## Task instructions
Rewrite the material below as a numbered list with one line per item, omitting the blank lines.

## Given data
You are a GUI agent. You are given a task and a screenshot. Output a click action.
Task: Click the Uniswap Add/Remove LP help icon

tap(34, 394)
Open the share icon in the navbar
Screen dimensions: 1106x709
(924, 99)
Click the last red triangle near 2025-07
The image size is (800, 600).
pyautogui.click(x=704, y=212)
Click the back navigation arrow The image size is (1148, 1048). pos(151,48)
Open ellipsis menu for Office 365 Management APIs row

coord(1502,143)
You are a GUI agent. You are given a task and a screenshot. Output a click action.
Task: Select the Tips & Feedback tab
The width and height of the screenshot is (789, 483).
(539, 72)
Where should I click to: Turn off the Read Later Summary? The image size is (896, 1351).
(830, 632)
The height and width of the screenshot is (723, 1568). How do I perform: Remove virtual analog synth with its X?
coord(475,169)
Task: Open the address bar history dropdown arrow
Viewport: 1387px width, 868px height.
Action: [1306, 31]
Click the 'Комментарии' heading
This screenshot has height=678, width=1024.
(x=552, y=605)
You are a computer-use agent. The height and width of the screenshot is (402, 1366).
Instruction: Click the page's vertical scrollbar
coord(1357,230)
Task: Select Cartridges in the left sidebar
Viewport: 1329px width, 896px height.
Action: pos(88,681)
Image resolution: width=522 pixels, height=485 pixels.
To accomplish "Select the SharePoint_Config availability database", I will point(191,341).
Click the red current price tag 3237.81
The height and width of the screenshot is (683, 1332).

## Result
1. You are a GUI agent. You are given a task and a screenshot. Output a click action.
2. Task: Click the Uniswap Add/Remove LP help icon
3. tap(34, 394)
4. Open the share icon in the navbar
5. Screen dimensions: 1106x709
6. (924, 99)
7. Click the last red triangle near 2025-07
8. The image size is (800, 600).
9. pyautogui.click(x=704, y=212)
10. Click the back navigation arrow The image size is (1148, 1048). pos(151,48)
11. Open ellipsis menu for Office 365 Management APIs row
12. coord(1502,143)
13. You are a GUI agent. You are given a task and a screenshot. Output a click action.
14. Task: Select the Tips & Feedback tab
15. The width and height of the screenshot is (789, 483).
16. (539, 72)
17. Where should I click to: Turn off the Read Later Summary? The image size is (896, 1351).
18. (830, 632)
19. The height and width of the screenshot is (723, 1568). How do I perform: Remove virtual analog synth with its X?
20. coord(475,169)
21. Task: Open the address bar history dropdown arrow
22. Viewport: 1387px width, 868px height.
23. Action: [1306, 31]
24. Click the 'Комментарии' heading
25. This screenshot has height=678, width=1024.
26. (x=552, y=605)
27. You are a computer-use agent. The height and width of the screenshot is (402, 1366).
28. Instruction: Click the page's vertical scrollbar
29. coord(1357,230)
30. Task: Select Cartridges in the left sidebar
31. Viewport: 1329px width, 896px height.
32. Action: pos(88,681)
33. Image resolution: width=522 pixels, height=485 pixels.
34. To accomplish "Select the SharePoint_Config availability database", I will point(191,341).
35. Click the red current price tag 3237.81
36. The height and width of the screenshot is (683, 1332).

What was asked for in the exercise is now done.